Trovate l’articolo qui su Domani, e mi auguro che abbiate voglia di leggerlo subito. Riprendendo il filo dal numero della newsletter che l’ha ispirata, Daniela Zangrando parte da una breve e chiarissima lezione di storia dell’arte moderna sull’abolizione del piedistallo. Si sofferma su Rodin e sui suoi Borghesi di Calais, passa agli scherzi di Duchamp e di Manzoni, evoca Beuys. Ma il pezzo forte è la descrizione di un’opera manifesto di Garutti, con cui l’artista ha davvero imparato (e messo in pratica) la possibilità di scendere lui stesso dal piedistallo – e proprio in un’opera pubblica, su commissione, come lo sono i monumenti celebrativi e le grandi istallazioni landmark. Si tratta di un intervento che Garutti ha operato a Peccioli, nel 1994, strappando all’abbandono e al degrado un teatro che era stato il cuore pulsante del paese. Di quel gesto ci rimane una poetica traccia indelebile nell’iscrizione della fotografia che si può trovare qui: «Quest’opera è dedicata alle ragazze e ai ragazzi che in questo piccolo teatro si innamorarono».

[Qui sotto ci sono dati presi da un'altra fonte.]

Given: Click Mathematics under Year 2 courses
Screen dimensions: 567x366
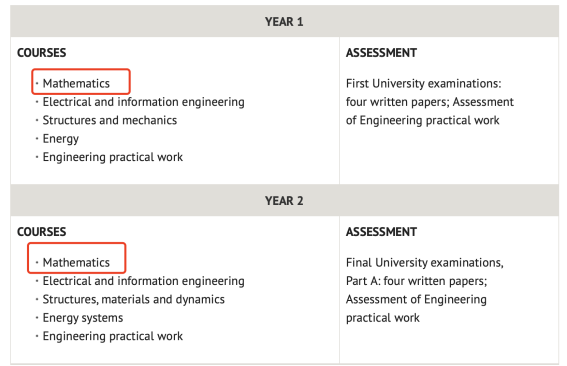Looking at the screenshot, I should coord(76,263).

Sono molto grato a Daniela per la generosità con cui ha letto e ha scritto per Cose da maschi, condividendo anche la sua telefonata con l’artista di cui ci racconta i coraggiosi passi indietro. E sono sempre grato a un altro artista, Didier Falzone, che anche stavolta mi sorprende con la sobria bellezza dei suoi collage. L’omino-scudo, solo o in falange con altri due, è forse nudo (a parte i minimi sandali) dietro alla superficie rossa e gialla che lo protegge. Mi domando se sia lì a far fronte per sbarrarci la strada o per nascondersi dal nostro sguardo, magari per leggere in santa pace o dedicarsi alla sua ricca vita interiore.